• Задание: Перечислите, пожалуйста, всех поэтов, названных в тексте о Бродском, кроме самого Бродского.

Иосиф Бродский: труды и дни
Шрифт:
— А может, дело было в прямоте? Англичане, прежде чем высказать мысль, всегда долго разминаются, долго разбегаются, подводят очень долго к сути высказывания всеми этими “я думаю”, “мне кажется”, “очевидно”, давая возможность слушателю подготовиться, переварить сказанное. Иосиф же с наскоку осыпал парадоксами, остротами, неожиданными умозаключениями, не дав передохнуть. Как же тут было угнаться за его мыслью?
— Да, да, совершенно верно. У него все было скомкано, сконцентрировано. Дело именно в этом.
—
— Он был поэт прямой, он не был заумный, как бывали поэты в старые времена, как Хлебников... В нем никакого Хлебникова не было... Я помню, кого он любил и кого не любил. Блока он не любил и Пастернака тоже нет. Только Ахматову и Цветаеву, я думаю. И Мандельштама.
— Хотя, как ни странно, первое не свое стихотворение, которое он мне прочел, было Пастернака.
— Интересно. Ему что-то все же нравилось? Что именно?
— Это была “Ночь”. Про летчика, ночной полет, звезды и творчество. У него была слабость к летчикам, он сам хотел когда-то летчиком стать. А строки о том, как летчик исчезает в тумане, “став крестиком на ткани/И меткой на белье”, сродни Иосифу.
— Когда говорил Пастернак, это была смесь полной чуши и гениальных вещей. Он был гениальный человек, он был то, что по-английски называется “genial”. По-русски нет такого слова.

• Исходные данные:
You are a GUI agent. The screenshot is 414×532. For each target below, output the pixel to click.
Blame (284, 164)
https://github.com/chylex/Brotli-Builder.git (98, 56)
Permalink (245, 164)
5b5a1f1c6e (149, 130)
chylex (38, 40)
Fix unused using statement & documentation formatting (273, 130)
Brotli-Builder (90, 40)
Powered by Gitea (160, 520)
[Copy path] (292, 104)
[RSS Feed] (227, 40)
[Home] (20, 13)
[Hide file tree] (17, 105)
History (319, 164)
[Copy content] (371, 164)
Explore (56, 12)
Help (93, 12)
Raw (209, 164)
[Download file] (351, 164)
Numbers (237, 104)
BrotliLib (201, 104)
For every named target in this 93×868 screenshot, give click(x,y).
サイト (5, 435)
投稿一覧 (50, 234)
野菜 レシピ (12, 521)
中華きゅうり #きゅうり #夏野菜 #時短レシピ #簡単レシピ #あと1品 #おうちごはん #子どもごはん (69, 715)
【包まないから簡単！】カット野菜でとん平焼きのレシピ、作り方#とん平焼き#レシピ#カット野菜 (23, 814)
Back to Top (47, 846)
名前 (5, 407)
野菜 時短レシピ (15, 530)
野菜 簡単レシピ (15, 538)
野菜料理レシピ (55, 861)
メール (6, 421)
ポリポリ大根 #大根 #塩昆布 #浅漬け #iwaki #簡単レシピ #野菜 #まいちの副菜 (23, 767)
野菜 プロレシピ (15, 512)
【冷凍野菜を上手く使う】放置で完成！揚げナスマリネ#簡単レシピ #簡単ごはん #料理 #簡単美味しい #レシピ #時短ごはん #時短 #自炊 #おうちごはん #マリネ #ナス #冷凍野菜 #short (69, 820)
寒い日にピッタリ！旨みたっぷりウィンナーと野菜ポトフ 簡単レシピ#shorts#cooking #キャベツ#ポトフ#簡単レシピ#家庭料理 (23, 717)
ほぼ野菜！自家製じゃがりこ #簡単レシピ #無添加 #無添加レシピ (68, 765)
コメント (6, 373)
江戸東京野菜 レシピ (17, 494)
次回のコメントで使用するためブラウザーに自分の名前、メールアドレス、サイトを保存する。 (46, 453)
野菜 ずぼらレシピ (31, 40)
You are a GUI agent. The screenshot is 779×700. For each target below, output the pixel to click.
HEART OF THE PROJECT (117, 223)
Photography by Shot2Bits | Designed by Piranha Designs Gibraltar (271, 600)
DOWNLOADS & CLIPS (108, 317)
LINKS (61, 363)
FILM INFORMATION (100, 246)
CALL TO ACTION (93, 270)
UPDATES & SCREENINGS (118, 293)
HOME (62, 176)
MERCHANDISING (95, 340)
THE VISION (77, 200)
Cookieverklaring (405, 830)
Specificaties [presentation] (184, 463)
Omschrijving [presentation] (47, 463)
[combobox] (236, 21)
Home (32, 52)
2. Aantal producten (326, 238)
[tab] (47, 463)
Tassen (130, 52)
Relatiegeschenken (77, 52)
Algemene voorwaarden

• Правильный ответ: Хлебников, Блок, Пастернак, Ахматова, Цветаева, Мандельштам.